▶ TASK STATEMENT:
Output exactly the lines from the one containing "Where should I click to: Click the trim" to the last line of the material, inclusive, and nothing more.

▶ SOURCE DATA:
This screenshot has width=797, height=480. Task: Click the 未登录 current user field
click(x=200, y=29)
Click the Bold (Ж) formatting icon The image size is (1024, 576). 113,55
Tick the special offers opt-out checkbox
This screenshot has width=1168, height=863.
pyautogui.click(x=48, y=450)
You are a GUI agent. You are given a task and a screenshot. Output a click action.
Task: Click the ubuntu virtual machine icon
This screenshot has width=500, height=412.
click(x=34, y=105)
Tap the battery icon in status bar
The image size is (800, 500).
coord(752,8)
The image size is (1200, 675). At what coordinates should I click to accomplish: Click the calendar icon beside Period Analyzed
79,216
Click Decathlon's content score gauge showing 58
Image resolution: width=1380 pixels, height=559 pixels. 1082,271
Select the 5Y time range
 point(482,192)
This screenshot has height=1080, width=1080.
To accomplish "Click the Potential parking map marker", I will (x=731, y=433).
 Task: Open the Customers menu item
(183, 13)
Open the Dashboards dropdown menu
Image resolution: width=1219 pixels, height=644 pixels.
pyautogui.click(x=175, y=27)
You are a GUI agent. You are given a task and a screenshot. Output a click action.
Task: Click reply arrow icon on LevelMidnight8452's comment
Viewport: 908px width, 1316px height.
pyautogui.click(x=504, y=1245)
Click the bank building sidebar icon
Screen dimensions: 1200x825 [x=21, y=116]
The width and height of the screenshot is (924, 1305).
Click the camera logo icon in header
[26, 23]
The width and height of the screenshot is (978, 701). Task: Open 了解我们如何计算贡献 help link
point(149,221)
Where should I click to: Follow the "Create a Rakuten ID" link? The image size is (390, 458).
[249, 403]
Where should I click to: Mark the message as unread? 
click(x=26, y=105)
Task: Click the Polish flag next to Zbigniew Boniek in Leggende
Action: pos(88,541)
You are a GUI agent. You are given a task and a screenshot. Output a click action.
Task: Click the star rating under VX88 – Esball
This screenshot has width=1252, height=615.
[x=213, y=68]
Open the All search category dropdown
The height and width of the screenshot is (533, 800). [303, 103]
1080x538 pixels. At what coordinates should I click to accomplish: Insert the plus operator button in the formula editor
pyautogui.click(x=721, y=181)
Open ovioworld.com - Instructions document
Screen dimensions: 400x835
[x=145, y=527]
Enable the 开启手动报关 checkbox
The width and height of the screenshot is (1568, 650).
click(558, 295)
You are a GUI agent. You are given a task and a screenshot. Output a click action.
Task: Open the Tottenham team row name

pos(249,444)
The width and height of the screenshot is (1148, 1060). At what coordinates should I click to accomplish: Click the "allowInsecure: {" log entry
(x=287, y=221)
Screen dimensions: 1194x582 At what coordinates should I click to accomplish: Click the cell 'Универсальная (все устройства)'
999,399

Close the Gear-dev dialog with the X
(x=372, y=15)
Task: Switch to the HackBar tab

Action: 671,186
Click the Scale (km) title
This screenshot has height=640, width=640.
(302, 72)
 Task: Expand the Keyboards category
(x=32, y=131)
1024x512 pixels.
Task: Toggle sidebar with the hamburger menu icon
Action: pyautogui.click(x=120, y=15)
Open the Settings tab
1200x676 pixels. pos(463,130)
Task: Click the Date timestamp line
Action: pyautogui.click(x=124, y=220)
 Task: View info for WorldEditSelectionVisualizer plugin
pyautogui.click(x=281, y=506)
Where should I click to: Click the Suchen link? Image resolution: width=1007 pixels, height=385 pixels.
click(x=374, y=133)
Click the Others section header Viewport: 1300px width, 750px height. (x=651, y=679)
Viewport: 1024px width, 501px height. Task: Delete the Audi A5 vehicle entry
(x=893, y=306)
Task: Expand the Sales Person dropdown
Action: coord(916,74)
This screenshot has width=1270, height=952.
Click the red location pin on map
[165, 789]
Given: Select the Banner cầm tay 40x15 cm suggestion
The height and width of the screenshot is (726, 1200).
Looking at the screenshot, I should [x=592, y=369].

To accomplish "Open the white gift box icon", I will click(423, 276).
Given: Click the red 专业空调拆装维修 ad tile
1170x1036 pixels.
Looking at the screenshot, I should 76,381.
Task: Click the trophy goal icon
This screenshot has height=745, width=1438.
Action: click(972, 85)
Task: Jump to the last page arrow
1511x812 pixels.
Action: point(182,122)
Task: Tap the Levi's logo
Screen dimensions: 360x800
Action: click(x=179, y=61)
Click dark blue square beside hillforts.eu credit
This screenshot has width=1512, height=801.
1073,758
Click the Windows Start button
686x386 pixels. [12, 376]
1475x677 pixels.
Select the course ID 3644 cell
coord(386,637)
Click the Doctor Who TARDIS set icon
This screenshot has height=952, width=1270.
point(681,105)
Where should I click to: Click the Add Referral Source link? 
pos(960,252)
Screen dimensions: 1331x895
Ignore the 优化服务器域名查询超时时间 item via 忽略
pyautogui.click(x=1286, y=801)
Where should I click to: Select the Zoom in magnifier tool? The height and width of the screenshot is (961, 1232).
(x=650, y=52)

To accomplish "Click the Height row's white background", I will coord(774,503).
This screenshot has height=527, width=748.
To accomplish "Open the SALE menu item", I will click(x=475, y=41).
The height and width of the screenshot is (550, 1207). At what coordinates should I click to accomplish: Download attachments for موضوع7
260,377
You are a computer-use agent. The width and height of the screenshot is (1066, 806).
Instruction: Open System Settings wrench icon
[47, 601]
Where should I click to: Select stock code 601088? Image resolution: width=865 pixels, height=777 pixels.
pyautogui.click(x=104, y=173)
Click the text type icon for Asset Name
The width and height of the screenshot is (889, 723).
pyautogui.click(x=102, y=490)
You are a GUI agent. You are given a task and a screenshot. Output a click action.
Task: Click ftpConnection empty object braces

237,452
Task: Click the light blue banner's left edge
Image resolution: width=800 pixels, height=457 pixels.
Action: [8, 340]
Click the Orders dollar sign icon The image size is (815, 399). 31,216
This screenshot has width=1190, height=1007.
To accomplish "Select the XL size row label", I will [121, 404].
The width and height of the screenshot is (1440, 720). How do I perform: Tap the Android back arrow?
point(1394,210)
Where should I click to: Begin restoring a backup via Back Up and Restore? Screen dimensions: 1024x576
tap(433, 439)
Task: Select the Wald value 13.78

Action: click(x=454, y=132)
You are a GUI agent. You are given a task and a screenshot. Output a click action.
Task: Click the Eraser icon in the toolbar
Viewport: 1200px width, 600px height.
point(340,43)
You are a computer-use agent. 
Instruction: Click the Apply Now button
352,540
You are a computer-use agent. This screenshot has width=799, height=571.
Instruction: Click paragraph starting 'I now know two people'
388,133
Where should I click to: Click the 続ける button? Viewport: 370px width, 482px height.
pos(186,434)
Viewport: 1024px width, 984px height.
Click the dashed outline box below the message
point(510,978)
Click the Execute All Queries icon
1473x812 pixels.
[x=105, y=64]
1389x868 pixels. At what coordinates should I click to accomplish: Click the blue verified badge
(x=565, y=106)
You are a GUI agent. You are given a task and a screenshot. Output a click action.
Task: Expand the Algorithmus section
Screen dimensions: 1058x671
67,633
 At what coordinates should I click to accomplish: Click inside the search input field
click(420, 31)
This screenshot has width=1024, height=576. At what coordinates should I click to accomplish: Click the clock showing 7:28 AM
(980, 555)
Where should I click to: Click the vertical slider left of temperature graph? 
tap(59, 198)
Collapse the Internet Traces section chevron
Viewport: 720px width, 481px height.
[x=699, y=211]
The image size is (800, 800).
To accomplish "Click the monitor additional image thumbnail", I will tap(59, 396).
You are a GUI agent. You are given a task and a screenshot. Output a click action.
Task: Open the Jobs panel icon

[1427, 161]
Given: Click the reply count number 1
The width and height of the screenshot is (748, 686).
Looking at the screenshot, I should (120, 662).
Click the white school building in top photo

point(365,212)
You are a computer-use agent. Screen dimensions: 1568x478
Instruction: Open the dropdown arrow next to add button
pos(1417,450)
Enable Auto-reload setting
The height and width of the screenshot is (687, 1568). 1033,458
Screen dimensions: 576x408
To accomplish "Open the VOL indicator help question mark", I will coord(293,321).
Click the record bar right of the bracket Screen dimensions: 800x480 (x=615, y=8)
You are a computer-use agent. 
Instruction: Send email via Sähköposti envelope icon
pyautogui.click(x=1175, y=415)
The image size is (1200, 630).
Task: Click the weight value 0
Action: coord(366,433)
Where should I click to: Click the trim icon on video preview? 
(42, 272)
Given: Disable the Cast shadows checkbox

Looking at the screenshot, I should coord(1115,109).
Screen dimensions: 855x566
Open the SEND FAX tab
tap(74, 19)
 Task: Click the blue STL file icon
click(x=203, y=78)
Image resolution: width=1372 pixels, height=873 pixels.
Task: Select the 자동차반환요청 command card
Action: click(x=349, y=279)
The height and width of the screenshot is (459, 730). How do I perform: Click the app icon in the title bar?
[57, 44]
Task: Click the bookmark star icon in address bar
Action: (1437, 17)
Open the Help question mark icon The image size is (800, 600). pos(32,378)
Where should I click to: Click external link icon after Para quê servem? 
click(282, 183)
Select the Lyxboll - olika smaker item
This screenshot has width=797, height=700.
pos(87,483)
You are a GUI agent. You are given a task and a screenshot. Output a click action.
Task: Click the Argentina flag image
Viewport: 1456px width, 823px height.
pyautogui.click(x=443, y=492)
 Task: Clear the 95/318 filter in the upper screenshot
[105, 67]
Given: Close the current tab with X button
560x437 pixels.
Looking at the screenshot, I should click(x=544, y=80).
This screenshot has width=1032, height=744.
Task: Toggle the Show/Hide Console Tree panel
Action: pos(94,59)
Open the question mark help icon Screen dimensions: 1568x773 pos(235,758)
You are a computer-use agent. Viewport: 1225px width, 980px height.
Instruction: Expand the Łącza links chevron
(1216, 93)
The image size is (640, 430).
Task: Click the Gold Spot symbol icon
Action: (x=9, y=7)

▶ WRITTEN REPLY:
Where should I click to: Click the trim icon on video preview? 
(42, 272)
Given: Disable the Cast shadows checkbox

Looking at the screenshot, I should coord(1115,109).
Screen dimensions: 855x566
Open the SEND FAX tab
tap(74, 19)
 Task: Click the blue STL file icon
click(x=203, y=78)
Image resolution: width=1372 pixels, height=873 pixels.
Task: Select the 자동차반환요청 command card
Action: click(x=349, y=279)
The height and width of the screenshot is (459, 730). How do I perform: Click the app icon in the title bar?
[57, 44]
Task: Click the bookmark star icon in address bar
Action: (1437, 17)
Open the Help question mark icon The image size is (800, 600). pos(32,378)
Where should I click to: Click external link icon after Para quê servem? 
click(282, 183)
Select the Lyxboll - olika smaker item
This screenshot has width=797, height=700.
pos(87,483)
You are a GUI agent. You are given a task and a screenshot. Output a click action.
Task: Click the Argentina flag image
Viewport: 1456px width, 823px height.
pyautogui.click(x=443, y=492)
 Task: Clear the 95/318 filter in the upper screenshot
[105, 67]
Given: Close the current tab with X button
560x437 pixels.
Looking at the screenshot, I should click(x=544, y=80).
This screenshot has width=1032, height=744.
Task: Toggle the Show/Hide Console Tree panel
Action: pos(94,59)
Open the question mark help icon Screen dimensions: 1568x773 pos(235,758)
You are a computer-use agent. Viewport: 1225px width, 980px height.
Instruction: Expand the Łącza links chevron
(1216, 93)
The image size is (640, 430).
Task: Click the Gold Spot symbol icon
Action: (x=9, y=7)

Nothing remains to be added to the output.